Material:
-------

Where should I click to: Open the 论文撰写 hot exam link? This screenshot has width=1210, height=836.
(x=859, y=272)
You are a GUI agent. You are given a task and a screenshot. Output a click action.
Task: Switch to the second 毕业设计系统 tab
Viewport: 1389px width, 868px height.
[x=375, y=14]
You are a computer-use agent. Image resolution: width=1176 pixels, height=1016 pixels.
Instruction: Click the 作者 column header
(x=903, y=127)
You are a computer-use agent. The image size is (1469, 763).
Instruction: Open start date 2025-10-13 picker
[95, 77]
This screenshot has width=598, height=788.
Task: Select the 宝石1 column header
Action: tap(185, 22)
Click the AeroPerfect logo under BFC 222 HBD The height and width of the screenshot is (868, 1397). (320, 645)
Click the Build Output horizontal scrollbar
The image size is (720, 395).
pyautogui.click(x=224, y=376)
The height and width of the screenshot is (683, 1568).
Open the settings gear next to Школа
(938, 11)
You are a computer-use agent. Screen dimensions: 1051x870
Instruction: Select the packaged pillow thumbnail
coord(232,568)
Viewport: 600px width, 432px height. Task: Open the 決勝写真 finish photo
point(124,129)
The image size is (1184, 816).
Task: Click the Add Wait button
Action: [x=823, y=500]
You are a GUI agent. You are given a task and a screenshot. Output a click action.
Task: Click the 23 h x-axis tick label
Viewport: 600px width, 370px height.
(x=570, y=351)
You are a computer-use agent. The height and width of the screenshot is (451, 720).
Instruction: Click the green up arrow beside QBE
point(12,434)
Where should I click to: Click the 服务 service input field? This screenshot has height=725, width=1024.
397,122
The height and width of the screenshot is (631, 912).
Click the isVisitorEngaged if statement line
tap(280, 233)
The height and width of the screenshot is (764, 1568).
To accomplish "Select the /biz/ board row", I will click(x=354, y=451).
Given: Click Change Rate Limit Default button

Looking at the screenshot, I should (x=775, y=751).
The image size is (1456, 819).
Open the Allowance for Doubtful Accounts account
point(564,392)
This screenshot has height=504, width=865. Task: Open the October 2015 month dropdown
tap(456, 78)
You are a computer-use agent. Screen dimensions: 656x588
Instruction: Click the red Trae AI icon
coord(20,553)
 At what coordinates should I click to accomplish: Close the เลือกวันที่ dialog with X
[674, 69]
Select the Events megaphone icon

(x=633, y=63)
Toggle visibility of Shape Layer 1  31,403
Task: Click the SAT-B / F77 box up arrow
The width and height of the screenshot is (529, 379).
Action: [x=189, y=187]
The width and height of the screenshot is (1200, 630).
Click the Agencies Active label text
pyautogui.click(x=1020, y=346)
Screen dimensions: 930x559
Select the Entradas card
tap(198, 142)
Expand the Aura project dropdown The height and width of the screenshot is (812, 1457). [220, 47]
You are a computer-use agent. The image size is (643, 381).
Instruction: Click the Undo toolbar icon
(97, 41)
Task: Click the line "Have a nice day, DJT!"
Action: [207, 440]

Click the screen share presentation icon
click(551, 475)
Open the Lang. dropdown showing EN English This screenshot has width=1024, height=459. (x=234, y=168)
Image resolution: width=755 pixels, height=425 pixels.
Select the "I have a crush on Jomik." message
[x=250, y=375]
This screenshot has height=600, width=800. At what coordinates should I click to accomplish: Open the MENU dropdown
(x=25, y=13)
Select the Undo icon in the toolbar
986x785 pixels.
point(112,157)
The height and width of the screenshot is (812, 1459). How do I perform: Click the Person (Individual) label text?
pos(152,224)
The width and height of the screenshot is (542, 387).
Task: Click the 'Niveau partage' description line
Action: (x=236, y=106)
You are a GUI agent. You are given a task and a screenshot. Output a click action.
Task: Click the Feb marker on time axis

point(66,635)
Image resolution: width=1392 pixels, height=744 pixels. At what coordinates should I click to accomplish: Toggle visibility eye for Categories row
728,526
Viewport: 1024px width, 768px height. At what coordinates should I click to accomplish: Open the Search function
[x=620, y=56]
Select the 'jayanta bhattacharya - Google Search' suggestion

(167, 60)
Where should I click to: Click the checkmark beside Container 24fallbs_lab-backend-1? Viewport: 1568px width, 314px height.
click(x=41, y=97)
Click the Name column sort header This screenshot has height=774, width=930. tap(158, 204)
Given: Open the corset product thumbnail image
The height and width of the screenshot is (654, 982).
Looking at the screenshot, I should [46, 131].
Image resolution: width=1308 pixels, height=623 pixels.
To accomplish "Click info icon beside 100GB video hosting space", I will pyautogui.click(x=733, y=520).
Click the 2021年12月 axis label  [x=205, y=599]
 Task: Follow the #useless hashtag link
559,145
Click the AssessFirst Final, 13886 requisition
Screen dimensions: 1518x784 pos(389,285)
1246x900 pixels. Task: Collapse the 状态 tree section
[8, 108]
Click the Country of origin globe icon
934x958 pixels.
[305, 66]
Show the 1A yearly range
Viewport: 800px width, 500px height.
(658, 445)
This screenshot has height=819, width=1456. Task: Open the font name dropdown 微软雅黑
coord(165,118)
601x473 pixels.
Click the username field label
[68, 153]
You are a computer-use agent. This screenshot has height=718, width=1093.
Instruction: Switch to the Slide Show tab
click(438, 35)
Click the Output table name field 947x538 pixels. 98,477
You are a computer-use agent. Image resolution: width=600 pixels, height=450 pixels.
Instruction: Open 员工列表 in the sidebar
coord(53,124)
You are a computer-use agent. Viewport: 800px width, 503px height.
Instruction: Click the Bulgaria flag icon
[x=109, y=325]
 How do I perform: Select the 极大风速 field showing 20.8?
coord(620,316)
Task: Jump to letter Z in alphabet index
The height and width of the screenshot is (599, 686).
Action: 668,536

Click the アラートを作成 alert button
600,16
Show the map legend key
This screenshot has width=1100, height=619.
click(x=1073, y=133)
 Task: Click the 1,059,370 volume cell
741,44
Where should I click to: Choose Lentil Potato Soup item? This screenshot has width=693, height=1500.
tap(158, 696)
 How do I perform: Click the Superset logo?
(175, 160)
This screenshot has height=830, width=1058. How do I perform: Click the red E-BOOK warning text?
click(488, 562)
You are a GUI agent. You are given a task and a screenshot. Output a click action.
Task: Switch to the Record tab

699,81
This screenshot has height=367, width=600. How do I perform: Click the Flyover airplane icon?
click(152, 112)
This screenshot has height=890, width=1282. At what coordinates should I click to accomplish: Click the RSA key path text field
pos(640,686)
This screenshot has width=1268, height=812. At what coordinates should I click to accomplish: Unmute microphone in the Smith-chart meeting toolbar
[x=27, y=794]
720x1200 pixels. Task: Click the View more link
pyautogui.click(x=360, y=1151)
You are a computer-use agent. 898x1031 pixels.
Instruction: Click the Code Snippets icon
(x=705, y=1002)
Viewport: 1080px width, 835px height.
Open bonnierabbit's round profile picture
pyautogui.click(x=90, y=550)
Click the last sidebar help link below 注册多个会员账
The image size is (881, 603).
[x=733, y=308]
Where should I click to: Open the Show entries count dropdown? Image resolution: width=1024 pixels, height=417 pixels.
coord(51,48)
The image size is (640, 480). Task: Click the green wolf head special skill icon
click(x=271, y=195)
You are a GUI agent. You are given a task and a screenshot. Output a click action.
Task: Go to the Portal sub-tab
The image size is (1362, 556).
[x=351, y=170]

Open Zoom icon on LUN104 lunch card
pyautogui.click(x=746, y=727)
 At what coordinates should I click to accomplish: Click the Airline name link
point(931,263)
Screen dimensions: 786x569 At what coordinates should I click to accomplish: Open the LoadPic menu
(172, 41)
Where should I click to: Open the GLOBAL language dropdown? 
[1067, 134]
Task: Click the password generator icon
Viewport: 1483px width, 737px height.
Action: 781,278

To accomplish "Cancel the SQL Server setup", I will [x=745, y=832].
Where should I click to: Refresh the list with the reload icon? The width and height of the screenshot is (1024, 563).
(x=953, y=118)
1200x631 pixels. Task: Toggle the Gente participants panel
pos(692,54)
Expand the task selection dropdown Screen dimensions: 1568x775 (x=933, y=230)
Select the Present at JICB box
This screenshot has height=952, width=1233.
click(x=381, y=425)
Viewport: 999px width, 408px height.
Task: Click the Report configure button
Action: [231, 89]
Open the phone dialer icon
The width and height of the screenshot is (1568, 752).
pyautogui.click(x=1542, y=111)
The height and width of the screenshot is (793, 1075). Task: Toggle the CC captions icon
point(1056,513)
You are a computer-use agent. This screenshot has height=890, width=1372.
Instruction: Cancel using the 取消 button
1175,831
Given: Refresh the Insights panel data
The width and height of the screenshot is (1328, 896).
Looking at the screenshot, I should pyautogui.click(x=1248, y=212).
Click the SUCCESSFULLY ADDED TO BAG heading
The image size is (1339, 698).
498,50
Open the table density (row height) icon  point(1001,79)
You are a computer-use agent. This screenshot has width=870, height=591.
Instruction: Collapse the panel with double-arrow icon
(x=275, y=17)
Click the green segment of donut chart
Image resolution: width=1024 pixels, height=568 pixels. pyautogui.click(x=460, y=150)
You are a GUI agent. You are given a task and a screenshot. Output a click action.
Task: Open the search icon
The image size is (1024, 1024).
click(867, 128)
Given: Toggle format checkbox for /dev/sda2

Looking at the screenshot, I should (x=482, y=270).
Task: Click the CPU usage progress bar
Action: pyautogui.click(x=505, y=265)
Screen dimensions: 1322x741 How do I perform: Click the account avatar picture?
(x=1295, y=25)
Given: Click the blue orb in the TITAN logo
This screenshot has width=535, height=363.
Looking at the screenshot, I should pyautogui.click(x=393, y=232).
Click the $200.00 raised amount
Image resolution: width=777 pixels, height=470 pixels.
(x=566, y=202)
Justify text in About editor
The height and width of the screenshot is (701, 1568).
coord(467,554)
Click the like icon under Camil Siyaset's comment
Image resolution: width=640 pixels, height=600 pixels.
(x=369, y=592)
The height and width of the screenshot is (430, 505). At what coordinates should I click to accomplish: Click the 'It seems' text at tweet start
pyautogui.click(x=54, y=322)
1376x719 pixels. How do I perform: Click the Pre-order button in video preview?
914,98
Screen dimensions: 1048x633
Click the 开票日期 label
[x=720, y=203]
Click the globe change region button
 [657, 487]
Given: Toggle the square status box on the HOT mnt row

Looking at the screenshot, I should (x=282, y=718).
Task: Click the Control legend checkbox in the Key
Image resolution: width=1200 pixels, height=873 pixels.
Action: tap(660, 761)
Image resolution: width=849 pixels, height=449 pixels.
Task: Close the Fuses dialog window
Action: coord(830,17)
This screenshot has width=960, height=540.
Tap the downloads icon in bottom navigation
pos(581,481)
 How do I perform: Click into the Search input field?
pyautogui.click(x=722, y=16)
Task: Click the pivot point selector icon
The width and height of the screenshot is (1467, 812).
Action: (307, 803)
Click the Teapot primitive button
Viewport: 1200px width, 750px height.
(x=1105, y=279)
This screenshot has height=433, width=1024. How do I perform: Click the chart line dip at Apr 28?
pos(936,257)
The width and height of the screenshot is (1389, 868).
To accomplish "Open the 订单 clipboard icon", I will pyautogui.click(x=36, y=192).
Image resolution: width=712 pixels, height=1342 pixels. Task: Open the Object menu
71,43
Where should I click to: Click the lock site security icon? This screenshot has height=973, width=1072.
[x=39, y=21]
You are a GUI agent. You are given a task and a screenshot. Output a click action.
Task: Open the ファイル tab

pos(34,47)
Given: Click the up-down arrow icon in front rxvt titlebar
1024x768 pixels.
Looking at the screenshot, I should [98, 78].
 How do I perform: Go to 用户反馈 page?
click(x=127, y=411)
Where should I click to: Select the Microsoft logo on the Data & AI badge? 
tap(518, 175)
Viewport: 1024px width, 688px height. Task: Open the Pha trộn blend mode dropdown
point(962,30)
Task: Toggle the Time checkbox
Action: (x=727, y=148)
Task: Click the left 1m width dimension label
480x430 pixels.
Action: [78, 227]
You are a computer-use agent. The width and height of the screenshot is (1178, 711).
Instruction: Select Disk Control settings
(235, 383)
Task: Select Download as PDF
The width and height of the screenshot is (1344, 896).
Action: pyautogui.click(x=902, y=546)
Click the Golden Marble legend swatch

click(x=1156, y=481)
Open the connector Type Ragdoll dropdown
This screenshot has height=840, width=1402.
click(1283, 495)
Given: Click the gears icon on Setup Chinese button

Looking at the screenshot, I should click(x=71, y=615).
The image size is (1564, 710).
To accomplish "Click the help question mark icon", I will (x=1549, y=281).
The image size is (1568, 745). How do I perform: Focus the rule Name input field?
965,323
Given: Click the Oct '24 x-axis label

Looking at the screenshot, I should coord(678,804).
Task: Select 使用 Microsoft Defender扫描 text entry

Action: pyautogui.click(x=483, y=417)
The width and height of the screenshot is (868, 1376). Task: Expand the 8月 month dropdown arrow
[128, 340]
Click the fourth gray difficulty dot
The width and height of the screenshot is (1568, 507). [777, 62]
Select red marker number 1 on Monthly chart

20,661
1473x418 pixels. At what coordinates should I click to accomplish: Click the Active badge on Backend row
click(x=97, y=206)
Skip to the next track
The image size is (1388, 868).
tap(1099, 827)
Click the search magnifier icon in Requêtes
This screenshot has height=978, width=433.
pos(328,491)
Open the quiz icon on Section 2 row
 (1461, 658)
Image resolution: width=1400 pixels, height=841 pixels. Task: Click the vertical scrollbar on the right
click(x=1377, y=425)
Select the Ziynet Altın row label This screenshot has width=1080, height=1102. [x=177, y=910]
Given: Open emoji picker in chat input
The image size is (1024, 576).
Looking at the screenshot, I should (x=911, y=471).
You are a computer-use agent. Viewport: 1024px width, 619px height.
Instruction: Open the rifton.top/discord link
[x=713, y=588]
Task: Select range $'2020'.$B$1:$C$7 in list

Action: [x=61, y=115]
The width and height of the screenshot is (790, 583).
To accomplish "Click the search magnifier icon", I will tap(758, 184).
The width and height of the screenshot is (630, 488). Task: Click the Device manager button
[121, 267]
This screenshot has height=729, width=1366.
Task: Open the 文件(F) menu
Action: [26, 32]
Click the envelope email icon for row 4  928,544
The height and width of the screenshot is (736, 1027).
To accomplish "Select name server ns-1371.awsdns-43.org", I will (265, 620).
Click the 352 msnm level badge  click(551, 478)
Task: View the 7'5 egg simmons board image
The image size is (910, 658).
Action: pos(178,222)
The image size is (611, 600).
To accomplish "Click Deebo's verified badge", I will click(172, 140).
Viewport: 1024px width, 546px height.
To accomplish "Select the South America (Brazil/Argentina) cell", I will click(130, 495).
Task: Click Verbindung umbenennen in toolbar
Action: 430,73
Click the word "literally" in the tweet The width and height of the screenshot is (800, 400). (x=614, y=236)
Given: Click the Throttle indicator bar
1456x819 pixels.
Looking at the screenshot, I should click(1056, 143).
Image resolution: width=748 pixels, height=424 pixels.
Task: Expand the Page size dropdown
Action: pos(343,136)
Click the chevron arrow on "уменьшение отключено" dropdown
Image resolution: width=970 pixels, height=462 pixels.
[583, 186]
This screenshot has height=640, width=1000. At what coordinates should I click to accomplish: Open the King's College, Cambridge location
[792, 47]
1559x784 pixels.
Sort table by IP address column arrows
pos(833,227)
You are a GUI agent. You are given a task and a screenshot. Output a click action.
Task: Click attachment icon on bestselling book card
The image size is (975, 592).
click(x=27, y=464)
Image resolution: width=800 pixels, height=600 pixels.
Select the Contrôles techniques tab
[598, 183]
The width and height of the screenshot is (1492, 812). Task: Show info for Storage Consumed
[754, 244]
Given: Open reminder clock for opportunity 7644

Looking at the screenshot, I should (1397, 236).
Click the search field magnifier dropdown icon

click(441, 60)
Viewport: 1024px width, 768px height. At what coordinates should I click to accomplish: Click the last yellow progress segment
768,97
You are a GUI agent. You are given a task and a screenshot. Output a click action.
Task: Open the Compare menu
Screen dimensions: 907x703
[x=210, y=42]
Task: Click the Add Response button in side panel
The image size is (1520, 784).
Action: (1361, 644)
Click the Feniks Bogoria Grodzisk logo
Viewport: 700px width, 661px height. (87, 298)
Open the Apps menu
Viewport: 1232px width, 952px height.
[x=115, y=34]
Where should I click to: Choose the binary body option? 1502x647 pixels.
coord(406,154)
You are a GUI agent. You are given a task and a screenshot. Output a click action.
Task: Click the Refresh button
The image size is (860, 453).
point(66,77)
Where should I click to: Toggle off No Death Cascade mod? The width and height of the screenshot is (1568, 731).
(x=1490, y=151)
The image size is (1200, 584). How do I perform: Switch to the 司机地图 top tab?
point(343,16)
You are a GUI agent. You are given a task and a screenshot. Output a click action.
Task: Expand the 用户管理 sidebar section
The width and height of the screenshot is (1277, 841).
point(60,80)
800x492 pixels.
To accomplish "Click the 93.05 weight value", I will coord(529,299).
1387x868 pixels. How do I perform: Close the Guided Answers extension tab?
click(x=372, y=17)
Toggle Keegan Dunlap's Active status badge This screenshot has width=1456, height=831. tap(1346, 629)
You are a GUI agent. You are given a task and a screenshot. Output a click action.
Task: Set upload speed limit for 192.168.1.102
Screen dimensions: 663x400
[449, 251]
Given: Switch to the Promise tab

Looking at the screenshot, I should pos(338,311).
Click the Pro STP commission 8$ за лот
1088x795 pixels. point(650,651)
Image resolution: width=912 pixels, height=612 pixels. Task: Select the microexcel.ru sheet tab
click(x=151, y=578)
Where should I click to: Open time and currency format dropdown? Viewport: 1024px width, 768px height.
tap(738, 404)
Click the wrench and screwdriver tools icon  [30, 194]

-------

Rewrite the listing from the line with "Click the search magnifier icon in Requêtes" to the line with "click(x=1377, y=425)", changing "icon" to "button" and leaving everything else as it is.

Written reply:
Click the search magnifier button in Requêtes
This screenshot has height=978, width=433.
pos(328,491)
Open the quiz button on Section 2 row
 (1461, 658)
Image resolution: width=1400 pixels, height=841 pixels. Task: Click the vertical scrollbar on the right
click(x=1377, y=425)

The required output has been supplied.